Observatório da Língua Portuguesa

Francisco Seixas da Costa

Insultar os outros, às vezes, compensa — e muito. Inicialmente condenado a indemnizar o ex-treinador do FC Porto, ex-secretário de Estado do governo de Guterres fez um “acordo amigável” com o Estado muito favorável.

“Sérgio Conceição até parece não ser um mau treinador! Mas é – sejamos claros! – um javardo.”

A frase foi deixada por escrito por Francisco Seixas da Costa e acaba de lhe render mais de 20 mil euros, cortesia do próprio Estado.

O Estado vai ter de pagar a quantia exata de 20.450 euros ao antigo diplomata na sequência de um processo que começou num tweet, em 2019, onde o ex-embaixador insulta Sérgio Conceição, então treinador do FC Porto.

O desfecho resulta de um entendimento alcançado no Tribunal Europeu dos Direitos Humanos (TEDH), em Estrasburgo: 20.450 euros a liquidar no prazo de três meses.

Tudo começou a 31 de março de 2019, após um jogo entre SC Braga e FC Porto, que terminou com a vitória portista (2-3). Numa publicação no então Twitter (atual X), Seixas da Costa escreveu as seguintes palavras:

“Sérgio Conceição até parece não ser um mau treinador! Mas é – sejamos claros! – um javardo. Não vale a pena estar com eufemismos. E os adeptos do FCP que se revêm no seu estilo são isso mesmo – uns javardos. Como o são os adeptos do (meu) Sporting que gostam do Bruno de Carvalho”.

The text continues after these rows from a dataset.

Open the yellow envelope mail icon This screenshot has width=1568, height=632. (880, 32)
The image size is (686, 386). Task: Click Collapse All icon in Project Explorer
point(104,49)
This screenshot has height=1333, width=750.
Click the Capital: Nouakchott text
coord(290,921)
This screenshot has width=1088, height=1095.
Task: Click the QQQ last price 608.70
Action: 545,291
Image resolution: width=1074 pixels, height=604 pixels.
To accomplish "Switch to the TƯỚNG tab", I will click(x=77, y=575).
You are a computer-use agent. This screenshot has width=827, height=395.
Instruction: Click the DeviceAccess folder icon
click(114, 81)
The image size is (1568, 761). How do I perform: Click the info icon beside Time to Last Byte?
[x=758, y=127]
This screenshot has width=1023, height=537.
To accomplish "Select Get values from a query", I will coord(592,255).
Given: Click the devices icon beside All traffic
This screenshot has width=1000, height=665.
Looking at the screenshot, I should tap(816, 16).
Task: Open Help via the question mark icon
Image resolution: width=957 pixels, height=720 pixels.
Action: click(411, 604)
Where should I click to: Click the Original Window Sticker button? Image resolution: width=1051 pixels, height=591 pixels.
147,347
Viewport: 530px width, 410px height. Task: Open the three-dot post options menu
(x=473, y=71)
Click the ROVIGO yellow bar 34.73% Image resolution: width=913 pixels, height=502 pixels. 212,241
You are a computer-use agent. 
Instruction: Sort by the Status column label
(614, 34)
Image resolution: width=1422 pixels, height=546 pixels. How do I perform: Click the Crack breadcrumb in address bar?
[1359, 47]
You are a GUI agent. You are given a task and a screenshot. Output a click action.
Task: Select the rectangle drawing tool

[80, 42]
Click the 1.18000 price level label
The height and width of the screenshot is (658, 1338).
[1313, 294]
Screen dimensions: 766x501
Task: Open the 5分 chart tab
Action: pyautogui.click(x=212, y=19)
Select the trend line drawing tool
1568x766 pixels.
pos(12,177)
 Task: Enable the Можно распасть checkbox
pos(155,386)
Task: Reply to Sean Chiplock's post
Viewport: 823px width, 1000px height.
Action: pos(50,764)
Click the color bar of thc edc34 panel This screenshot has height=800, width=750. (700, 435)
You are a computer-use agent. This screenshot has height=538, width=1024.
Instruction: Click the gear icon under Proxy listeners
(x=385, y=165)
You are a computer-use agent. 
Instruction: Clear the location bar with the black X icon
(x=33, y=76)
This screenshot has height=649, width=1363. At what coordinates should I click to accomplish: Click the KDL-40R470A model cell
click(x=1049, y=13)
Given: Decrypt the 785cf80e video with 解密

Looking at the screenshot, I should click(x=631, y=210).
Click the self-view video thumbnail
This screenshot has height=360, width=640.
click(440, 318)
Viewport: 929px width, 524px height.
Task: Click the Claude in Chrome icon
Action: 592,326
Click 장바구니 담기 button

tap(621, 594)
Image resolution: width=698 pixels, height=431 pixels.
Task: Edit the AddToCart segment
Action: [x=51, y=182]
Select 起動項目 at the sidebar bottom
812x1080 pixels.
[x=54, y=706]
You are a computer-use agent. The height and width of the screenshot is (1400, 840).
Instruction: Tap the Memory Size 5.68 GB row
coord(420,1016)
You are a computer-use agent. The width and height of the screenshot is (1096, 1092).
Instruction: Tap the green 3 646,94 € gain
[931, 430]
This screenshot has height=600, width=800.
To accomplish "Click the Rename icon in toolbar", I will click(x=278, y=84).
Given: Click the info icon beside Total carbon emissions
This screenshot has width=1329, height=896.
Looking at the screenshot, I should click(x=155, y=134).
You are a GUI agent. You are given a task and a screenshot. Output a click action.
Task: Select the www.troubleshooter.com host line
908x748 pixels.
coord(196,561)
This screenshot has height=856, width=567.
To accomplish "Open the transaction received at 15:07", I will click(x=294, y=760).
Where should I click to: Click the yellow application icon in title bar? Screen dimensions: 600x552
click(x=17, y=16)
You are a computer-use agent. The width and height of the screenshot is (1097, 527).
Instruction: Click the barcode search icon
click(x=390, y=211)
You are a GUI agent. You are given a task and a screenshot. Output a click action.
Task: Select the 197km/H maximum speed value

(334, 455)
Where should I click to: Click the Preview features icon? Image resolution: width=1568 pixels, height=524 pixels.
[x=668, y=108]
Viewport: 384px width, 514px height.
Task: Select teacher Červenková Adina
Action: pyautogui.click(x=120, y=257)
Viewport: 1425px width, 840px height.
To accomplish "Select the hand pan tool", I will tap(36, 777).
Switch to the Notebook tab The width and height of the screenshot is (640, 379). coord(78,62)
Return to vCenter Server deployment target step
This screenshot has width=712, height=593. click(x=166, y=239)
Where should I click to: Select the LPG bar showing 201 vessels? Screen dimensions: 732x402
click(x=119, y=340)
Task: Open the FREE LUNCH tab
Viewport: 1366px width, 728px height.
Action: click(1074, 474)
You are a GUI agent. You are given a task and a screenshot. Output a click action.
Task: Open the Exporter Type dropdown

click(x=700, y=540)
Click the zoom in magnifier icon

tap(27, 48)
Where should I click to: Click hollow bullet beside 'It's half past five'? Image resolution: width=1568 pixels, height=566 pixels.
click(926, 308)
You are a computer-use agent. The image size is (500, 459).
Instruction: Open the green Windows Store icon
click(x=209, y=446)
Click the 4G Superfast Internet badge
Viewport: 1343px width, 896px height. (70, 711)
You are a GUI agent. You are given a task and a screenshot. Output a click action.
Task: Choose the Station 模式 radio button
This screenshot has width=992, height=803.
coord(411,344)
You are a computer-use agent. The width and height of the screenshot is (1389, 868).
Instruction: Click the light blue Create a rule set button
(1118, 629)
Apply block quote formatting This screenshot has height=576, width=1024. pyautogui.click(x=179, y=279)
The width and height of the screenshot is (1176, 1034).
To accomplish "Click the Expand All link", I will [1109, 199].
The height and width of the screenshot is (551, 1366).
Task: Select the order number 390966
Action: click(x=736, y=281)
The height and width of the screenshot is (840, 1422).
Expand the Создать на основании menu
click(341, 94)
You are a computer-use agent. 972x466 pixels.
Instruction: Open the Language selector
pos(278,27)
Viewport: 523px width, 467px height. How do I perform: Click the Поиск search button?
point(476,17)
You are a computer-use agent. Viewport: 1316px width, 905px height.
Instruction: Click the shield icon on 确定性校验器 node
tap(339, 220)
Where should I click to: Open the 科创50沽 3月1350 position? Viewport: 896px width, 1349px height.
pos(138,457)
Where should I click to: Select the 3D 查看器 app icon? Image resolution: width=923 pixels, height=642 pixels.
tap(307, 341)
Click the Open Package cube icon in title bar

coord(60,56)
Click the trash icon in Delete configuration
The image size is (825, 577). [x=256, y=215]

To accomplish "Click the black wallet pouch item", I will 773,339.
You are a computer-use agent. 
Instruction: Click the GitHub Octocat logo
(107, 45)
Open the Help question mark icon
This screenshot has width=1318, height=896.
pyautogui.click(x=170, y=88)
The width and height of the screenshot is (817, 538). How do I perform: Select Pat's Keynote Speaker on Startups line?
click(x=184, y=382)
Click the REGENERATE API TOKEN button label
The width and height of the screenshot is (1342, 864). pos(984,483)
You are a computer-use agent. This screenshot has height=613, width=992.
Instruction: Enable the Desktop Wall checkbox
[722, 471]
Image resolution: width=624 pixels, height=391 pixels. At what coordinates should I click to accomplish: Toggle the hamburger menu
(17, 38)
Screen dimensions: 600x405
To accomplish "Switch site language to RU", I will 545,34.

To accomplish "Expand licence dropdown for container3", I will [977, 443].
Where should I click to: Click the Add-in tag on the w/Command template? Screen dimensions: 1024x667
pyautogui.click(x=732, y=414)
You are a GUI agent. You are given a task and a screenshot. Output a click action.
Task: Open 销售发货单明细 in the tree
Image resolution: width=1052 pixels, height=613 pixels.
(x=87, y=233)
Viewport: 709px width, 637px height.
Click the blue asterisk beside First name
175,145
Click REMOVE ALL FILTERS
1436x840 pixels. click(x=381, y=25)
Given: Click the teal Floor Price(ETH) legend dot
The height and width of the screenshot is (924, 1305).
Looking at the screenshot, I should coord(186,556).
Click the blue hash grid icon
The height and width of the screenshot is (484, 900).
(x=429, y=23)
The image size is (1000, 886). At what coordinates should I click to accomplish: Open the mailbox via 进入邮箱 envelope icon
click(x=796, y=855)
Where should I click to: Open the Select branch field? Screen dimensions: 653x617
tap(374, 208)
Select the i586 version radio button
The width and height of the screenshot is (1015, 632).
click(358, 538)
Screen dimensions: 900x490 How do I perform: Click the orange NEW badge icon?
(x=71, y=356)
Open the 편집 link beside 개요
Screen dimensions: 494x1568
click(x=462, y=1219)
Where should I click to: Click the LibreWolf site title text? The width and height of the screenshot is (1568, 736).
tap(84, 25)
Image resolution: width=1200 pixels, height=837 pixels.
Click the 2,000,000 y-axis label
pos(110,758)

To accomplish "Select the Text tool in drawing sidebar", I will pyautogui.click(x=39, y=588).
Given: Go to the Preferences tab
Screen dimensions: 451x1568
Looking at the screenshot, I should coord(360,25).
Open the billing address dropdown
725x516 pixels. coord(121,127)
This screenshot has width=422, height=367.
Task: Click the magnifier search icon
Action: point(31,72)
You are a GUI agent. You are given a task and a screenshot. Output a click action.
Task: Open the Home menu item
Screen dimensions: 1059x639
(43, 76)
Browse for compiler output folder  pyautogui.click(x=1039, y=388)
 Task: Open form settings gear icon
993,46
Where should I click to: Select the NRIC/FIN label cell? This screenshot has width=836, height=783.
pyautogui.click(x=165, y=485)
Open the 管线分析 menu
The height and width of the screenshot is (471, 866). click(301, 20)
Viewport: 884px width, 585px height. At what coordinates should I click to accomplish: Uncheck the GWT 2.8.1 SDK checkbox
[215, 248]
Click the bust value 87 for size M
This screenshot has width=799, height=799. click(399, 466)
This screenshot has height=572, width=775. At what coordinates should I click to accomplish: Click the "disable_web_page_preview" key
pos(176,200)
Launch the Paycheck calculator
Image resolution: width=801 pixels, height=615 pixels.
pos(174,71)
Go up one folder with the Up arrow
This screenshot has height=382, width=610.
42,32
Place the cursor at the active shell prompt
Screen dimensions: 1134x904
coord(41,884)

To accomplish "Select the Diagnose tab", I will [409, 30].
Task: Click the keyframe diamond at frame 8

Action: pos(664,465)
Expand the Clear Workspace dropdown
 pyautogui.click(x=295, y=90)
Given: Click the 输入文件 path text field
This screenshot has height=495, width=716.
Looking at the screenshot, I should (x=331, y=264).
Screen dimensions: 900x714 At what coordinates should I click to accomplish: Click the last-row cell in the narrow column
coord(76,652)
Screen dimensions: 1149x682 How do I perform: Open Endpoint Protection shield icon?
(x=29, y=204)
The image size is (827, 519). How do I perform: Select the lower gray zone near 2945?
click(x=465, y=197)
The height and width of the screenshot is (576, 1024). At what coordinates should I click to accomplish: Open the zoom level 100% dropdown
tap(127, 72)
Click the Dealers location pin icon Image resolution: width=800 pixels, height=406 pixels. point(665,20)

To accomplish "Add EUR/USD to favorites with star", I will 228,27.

A publicação levou a uma queixa e, anos mais tarde, a uma condenação por difamação nos tribunais portugueses. Em 26 de setembro de 2022, o tribunal do Porto condenou Seixas da Costa, fixando um total de 8.200 euros: 2.200 euros de multa e 6.000 euros de indemnização a Sérgio Conceição. A decisão foi confirmada pelo Tribunal da Relação do Porto, em 22 de fevereiro de 2023, que recusou o recurso e manteve a sentença, adianta o Observador.

Inconformado, o antigo secretário de Estado dos Assuntos Europeus (1995-2001) do Governo de António Guterres levou o processo ao TEDH, alegando que a condenação em Portugal violou o seu direito à liberdade de expressão, previsto no artigo 10.º da Convenção Europeia dos Direitos do Homem. No tribunal de Estrasburgo, o caso acabou por não avançar para uma decisão de mérito, na medida em que foi alcançado um “acordo amigável” entre o Estado português e a defesa de Seixas da Costa.

De acordo com a decisão proferida a 20 de novembro e comunicada este mês, o Estado compromete-se a pagar 8.200 euros por danos patrimoniais, 9.750 euros por danos não patrimoniais e 2.500 euros por despesas processuais, perfazendo 20.450 euros. O documento prevê ainda a possibilidade de aplicação de juros caso o pagamento não seja efetuado dentro do prazo estipulado.

Em contrapartida, Seixas da Costa renuncia a quaisquer outras reclamações contra Portugal relacionadas com os factos que estiveram na origem do recurso. Para o TEDH, o acordo assenta no respeito pelos direitos consagrados na Convenção e não há razões que justifiquem a continuação da apreciação do pedido, motivo pelo qual o processo foi retirado da lista de casos em análise.